Il Game Based Learning, invece, utilizza prodotti nati a scopo di intrattenimento, senza particolari modifiche, per raggiungere un obiettivo educativo. Minecraft e Civilization, ad esempio, sono nati come prodotti di entertainment commerciale, ma si rivelano strumenti adattissimi all’apprendimento e allo sviluppo di competenze. Il videogame rappresenta uno strumento sorprendentemente efficace per simulare complessi processi storici, sociali, economici, bellici e culturali. Anche il coinvolgimento indiretto che alcuni videogame possono dare allo studio possono essere annoverati tra questi: è il caso della saga di Assassin’s creed che, pur spettacolarizzando un approccio storico - mediante l’uso di personaggi e location realmente esistite - risvegliano negli studenti un rinnovato interesse, in un modo completamente differente rispetto alle modalità di apprendimento classiche, visto che li coinvolge in prima persona, nello studio della storia.
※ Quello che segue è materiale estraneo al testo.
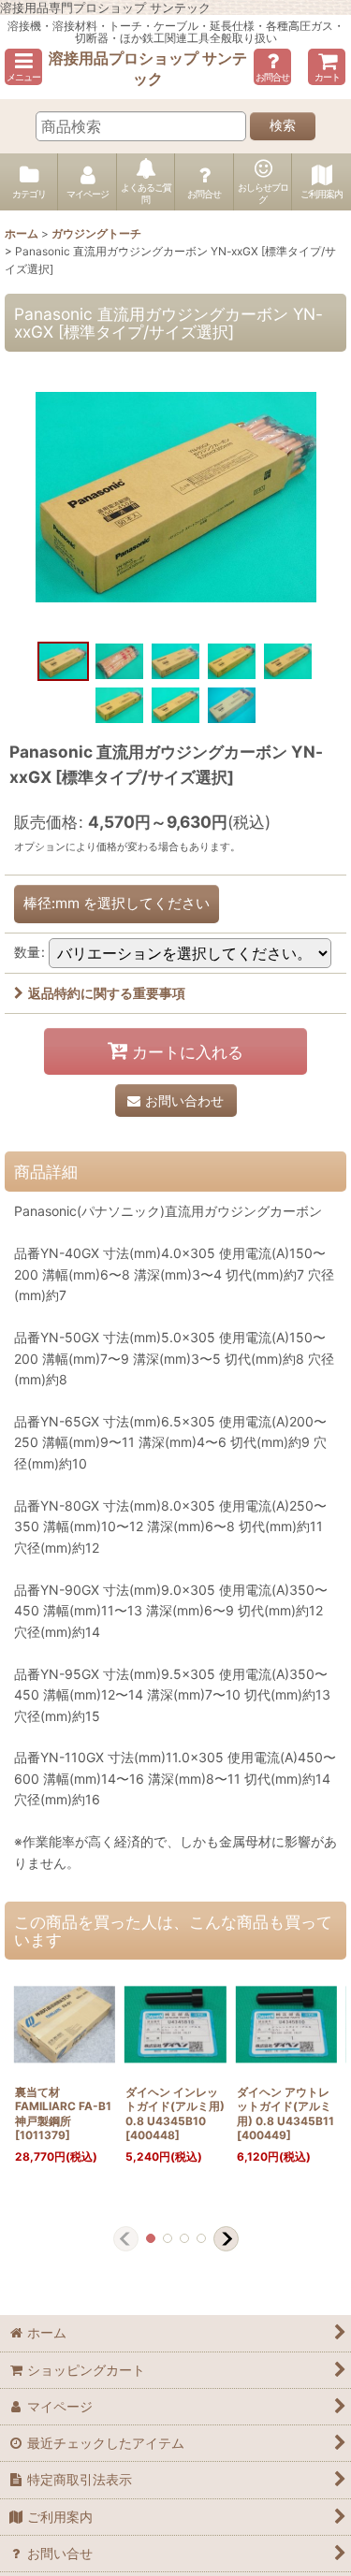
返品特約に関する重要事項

L'apprendimento basato sull'esperienza fornito dai videogame può diventare la forma definitiva di educazione contestuale in quanto in grado di simulare una vera e propria esperienza di vita, migliorando sia l'impegno degli studenti che l’apprendimento. Invece di dire ai bambini che stanno imparando la matematica perché potrebbero un giorno diventare ingegneri e progettare auto, perché non far loro imparare la matematica per la progettazione di una macchina virtuale da far gareggiare? Se la differenza tra un calcolo giusto o sbagliato si traduce nella vittoria di una competizione, gli studenti coglieranno immediatamente l'importanza delle competenze matematiche. Inoltre, i giochi permettono agli studenti di imparare subito dai propri errori. Invece di attendere settimane per l’esito di un compito in classe, hanno la possibilità immediata di identificare che cosa hanno fatto di sbagliato e correggerlo istantaneamente. Basta osservare, per esempio, come un giocatore di una delle tante iterazioni del marchio Angry birds - gioco basato scientificamente sulle leggi della fisica - impara automaticamente a riconoscere i propri errori, li corregge e va avanti nel gioco, senza soluzione di continuità, in un flusso che porta all’apprendimento in maniera spontanea quanto divertente.

Conclusioni

Spesso chi insegna, nel procedere nel percorso scolastico o accademico, tende a dimenticare che il suo ruolo - oltre a quello di esperto della materia - è anche quello di alfabetizzatore. Ovviamente, quando parliamo di alfabetizzazione, di literacy, non possiamo più permetterci di fare riferimento solo alla lettura, alla decodifica e alla comprensione del testo. Siamo entrati in un'era in cui la definizione di ciò che rende una persona alfabetizzata muta in continua evoluzione. L’introduzione rapida di innovazioni tecnologiche nei processi comunicativi sta cambiando il modo in cui gli studenti si esprimono e ricevono informazioni. Ancora una volta non possiamo prescindere dalla sovrapposizione Abruzzesiana di tecnica e cultura (2000), e quindi sostituire, ai processi di alfabetizzazione, quelli di tecno-alfabetizzazione, necessaria agli studenti per comunicare: videogame, blog, social network, video-log, snapchat, sono linguaggi che si ibridano e si contagiano; non possiamo ignorare la loro importanza, soprattutto anche nei delicati processi che riguardano la sfera dell’apprendimento. Ogni area dei contenuti possiede determinate caratteristiche tecno-culturali necessarie agli studenti per poter comprendere a pieno ogni materia. La soluzione ottimale potrebbe essere un compromesso che vede venir meno la centralità del medium scritto, attualmente alla base del sistema educativo, fondendolo e integrandolo con nuovi strumenti e tecniche.